Start of Block

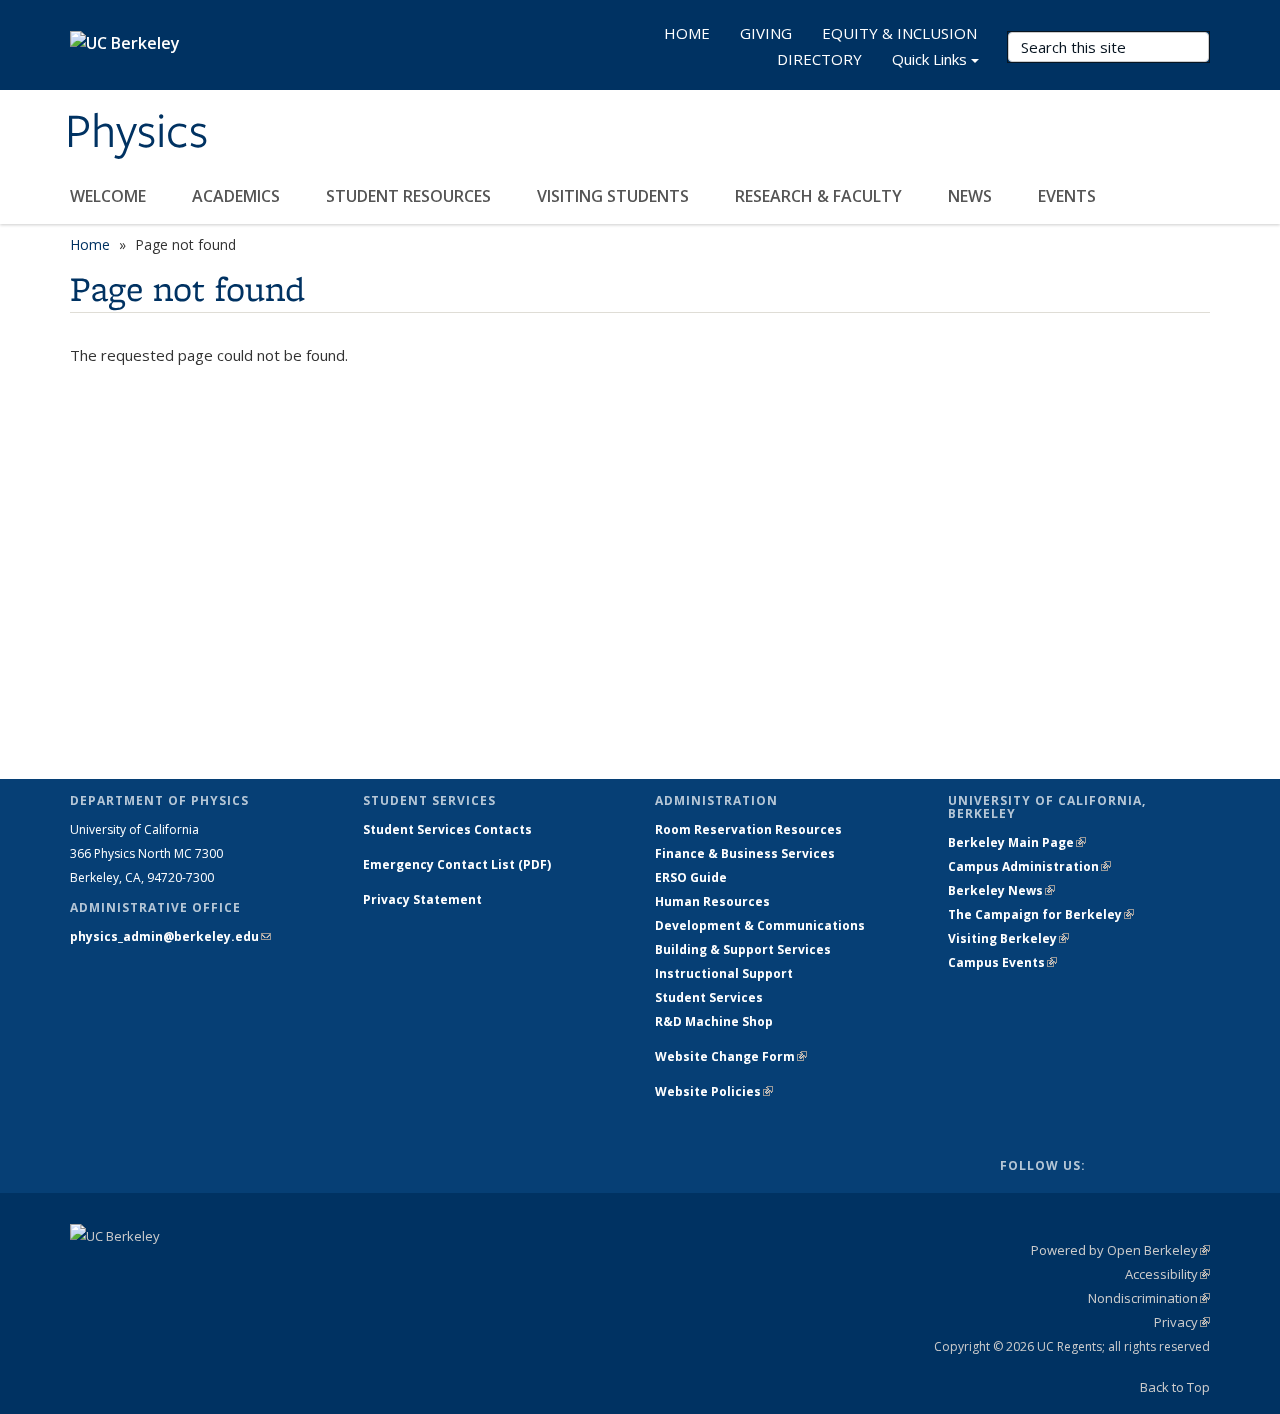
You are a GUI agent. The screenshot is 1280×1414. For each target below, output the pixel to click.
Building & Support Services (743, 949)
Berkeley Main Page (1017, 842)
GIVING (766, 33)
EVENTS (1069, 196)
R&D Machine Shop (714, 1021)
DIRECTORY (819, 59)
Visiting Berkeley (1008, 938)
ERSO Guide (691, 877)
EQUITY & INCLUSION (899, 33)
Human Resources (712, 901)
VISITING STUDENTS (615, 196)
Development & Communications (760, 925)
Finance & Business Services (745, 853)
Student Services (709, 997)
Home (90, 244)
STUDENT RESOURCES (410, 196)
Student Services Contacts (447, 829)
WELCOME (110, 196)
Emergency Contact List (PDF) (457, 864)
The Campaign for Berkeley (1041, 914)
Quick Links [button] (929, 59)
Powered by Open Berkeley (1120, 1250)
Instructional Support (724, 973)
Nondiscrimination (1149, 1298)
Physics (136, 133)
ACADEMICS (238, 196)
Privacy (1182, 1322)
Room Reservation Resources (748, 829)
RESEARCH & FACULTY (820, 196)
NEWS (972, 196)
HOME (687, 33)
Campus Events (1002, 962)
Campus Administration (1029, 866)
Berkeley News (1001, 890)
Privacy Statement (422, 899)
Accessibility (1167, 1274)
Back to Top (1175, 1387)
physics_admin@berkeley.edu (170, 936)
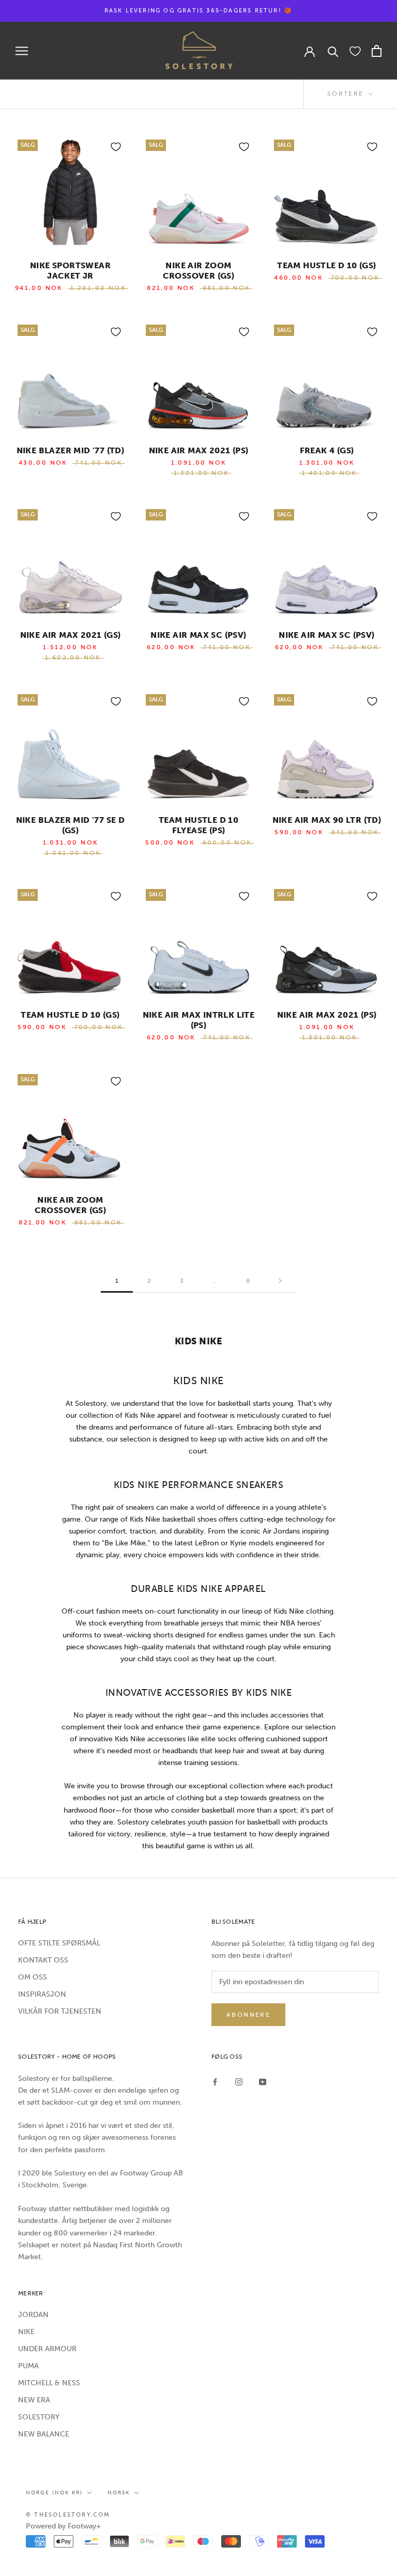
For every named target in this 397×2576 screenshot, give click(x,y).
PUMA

End of Block

• What is required
Gather up the lines containing the word "Campus" from these records and copy them.

• Result of the task
Campus Events (1002, 962)
Campus Administration (1029, 866)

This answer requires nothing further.